◆ **What you should do**
In the data below, set down exactly the lines from the one containing "Select 电源和睡眠 sidebar entry" up to and including the one containing "Given: Mark 品牌店 as 否". Leave the pictures out.

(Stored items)

.....

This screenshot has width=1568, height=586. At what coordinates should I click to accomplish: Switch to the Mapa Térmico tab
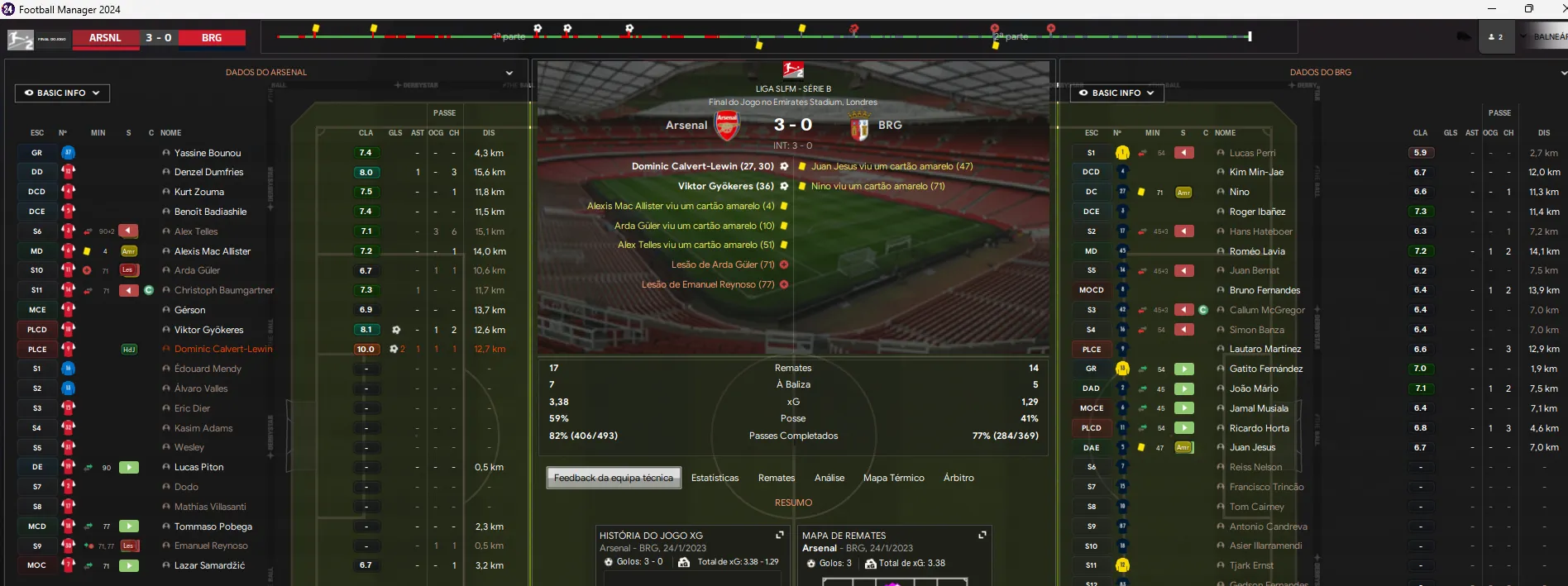coord(893,478)
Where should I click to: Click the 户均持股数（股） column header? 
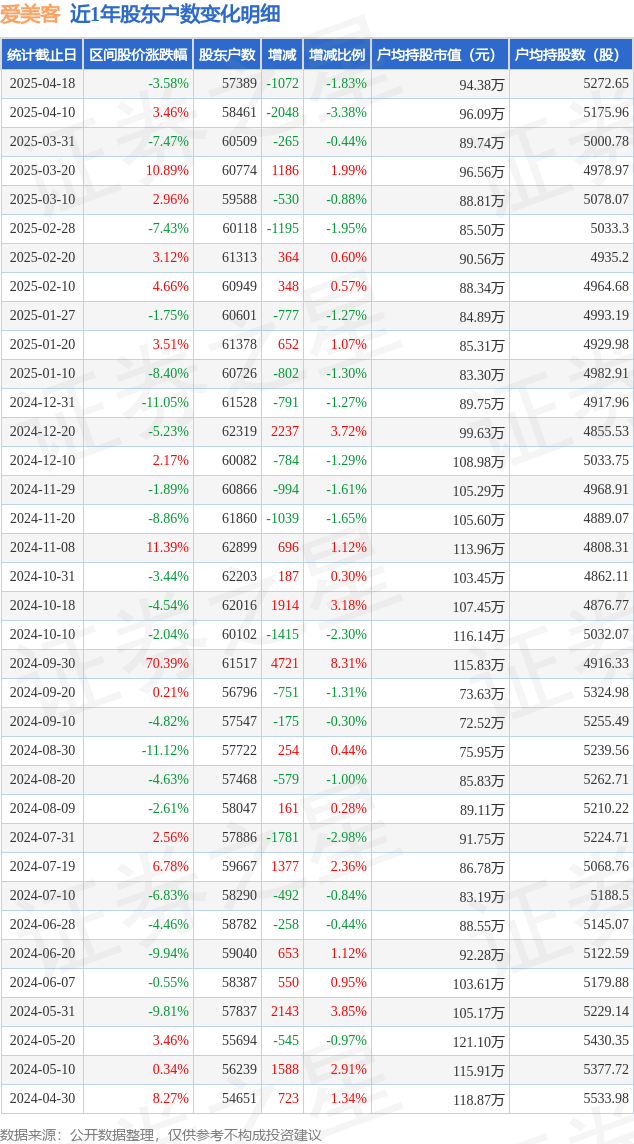571,55
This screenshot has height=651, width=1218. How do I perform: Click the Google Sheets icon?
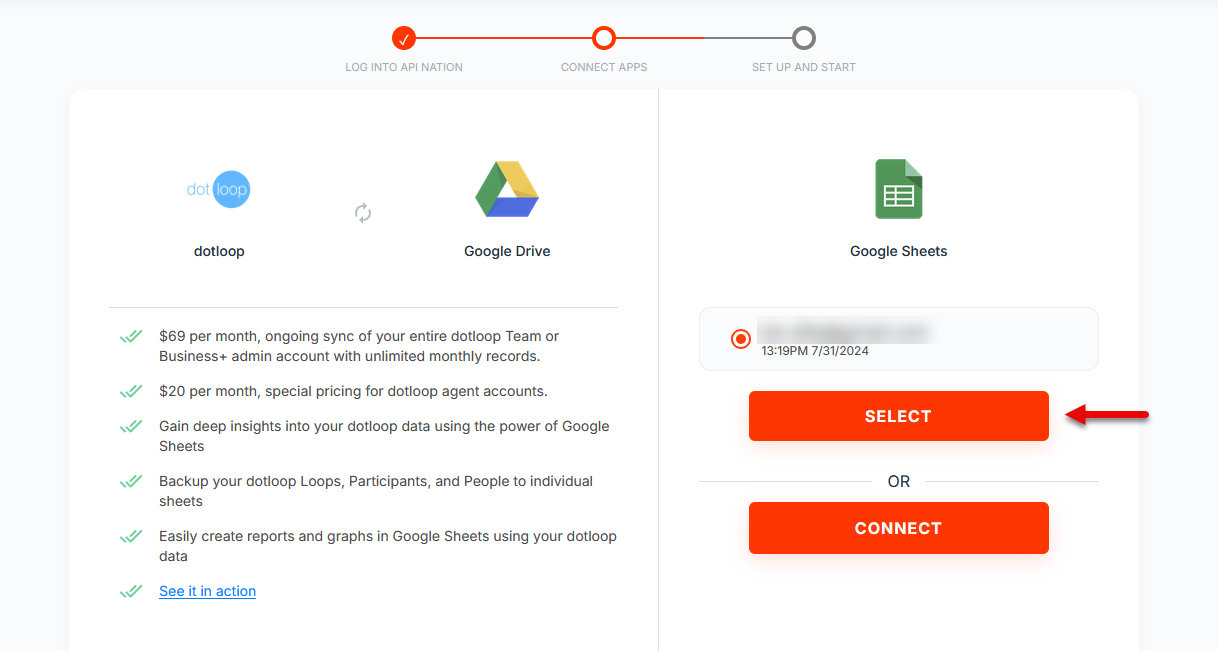tap(898, 189)
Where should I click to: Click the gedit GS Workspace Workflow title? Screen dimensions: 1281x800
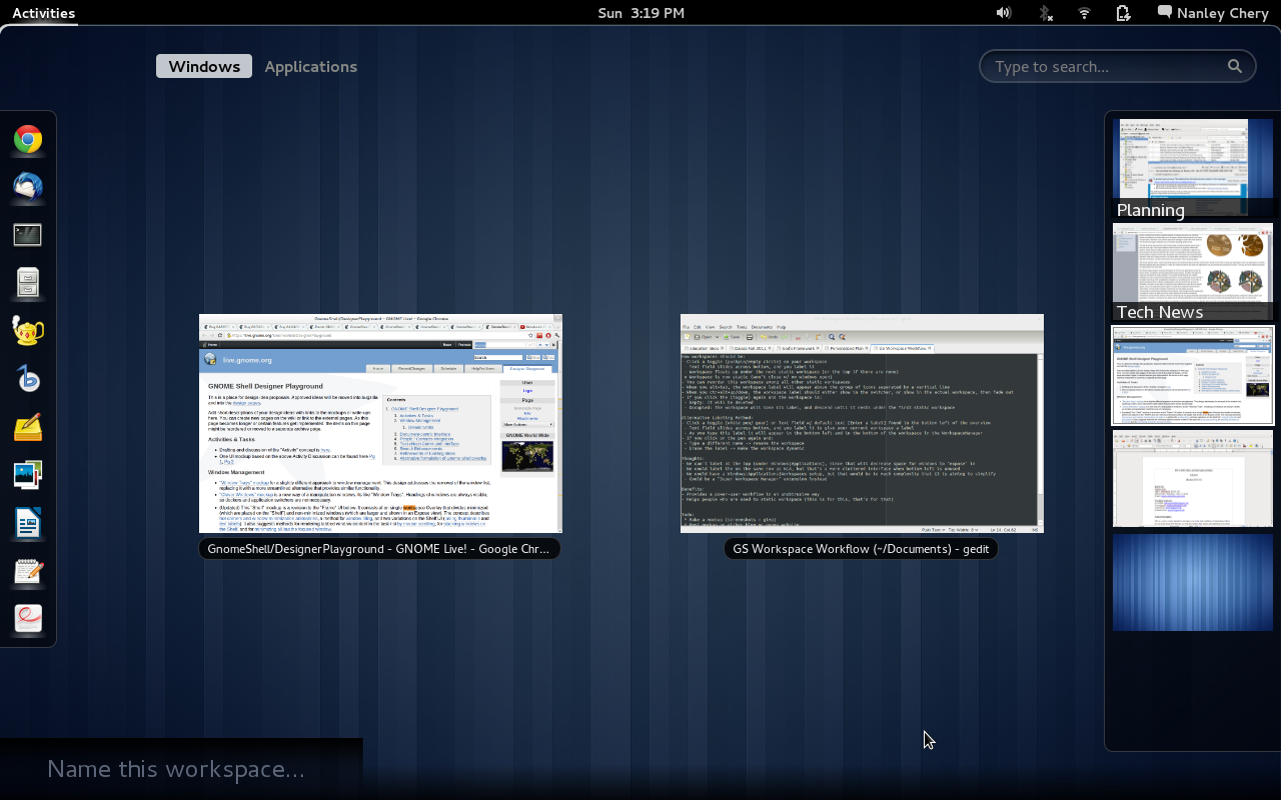(x=859, y=548)
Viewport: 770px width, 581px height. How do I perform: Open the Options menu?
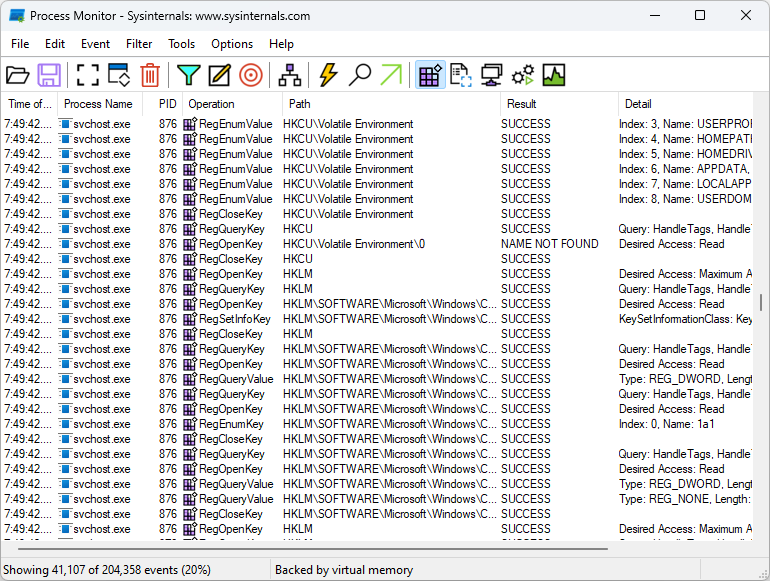pyautogui.click(x=232, y=44)
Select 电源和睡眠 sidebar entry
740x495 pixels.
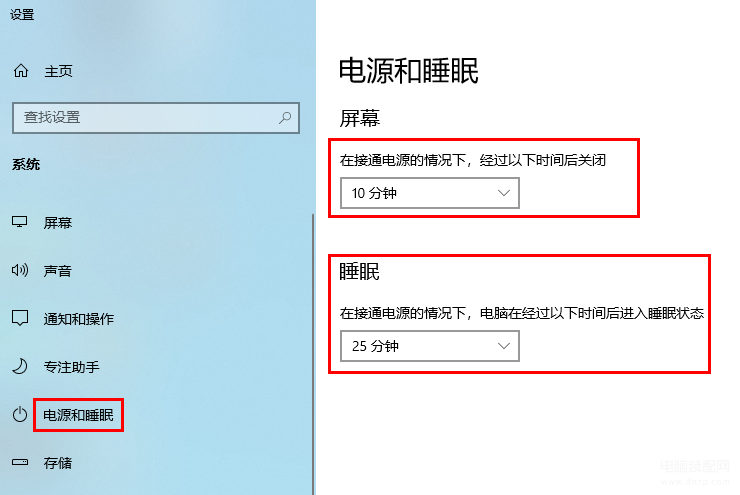click(x=78, y=415)
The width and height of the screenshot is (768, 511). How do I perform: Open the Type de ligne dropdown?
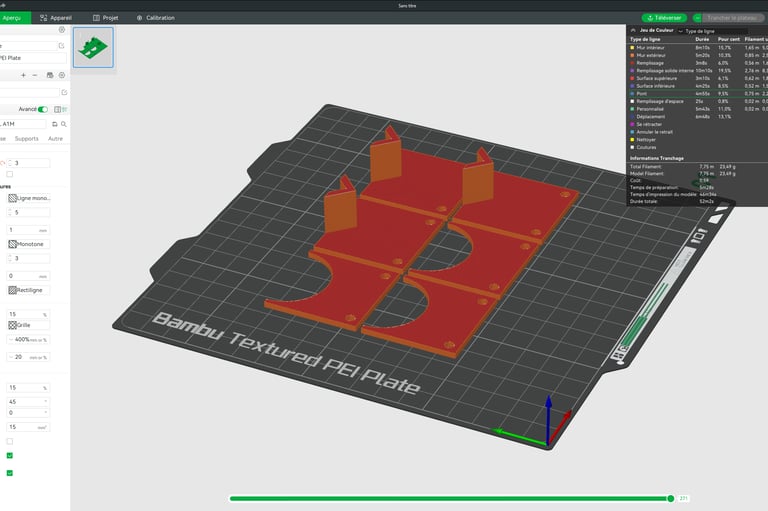pyautogui.click(x=707, y=31)
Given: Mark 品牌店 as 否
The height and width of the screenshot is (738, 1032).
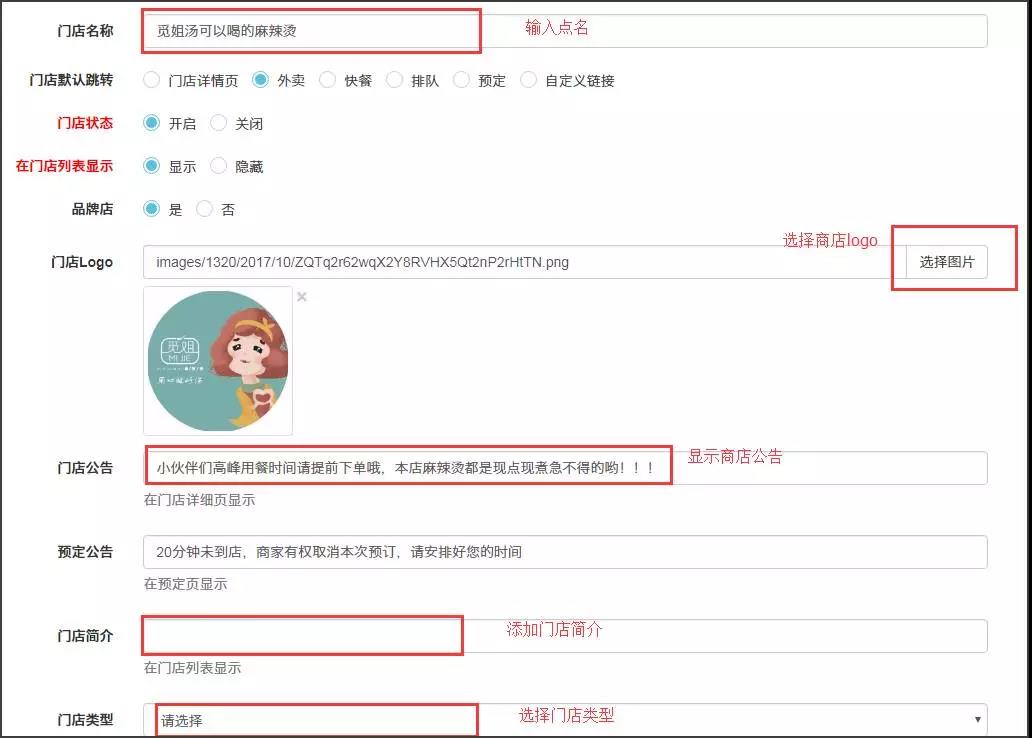Looking at the screenshot, I should [x=205, y=209].
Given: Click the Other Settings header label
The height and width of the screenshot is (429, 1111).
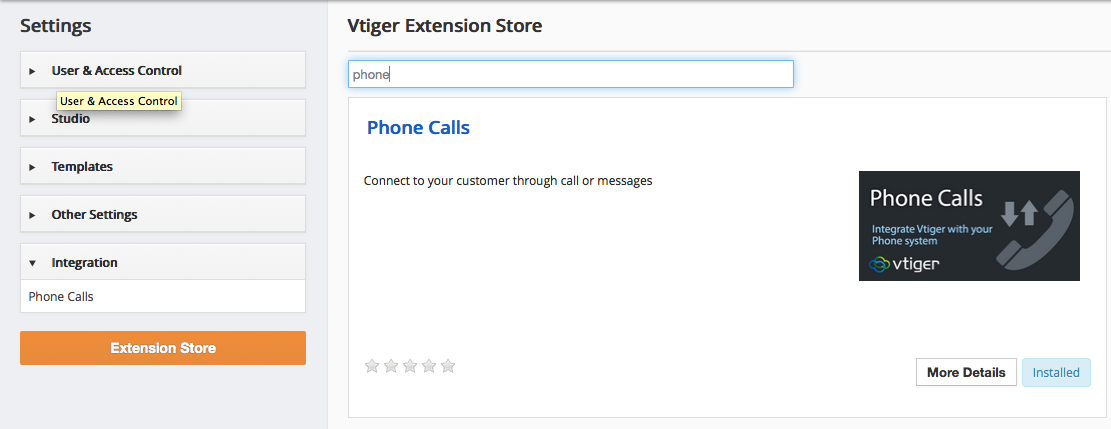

.....

◆ **Response**
Select 电源和睡眠 sidebar entry
740x495 pixels.
click(x=78, y=415)
The width and height of the screenshot is (768, 511). How do I perform: Open the Type de ligne dropdown?
pyautogui.click(x=707, y=31)
Given: Mark 品牌店 as 否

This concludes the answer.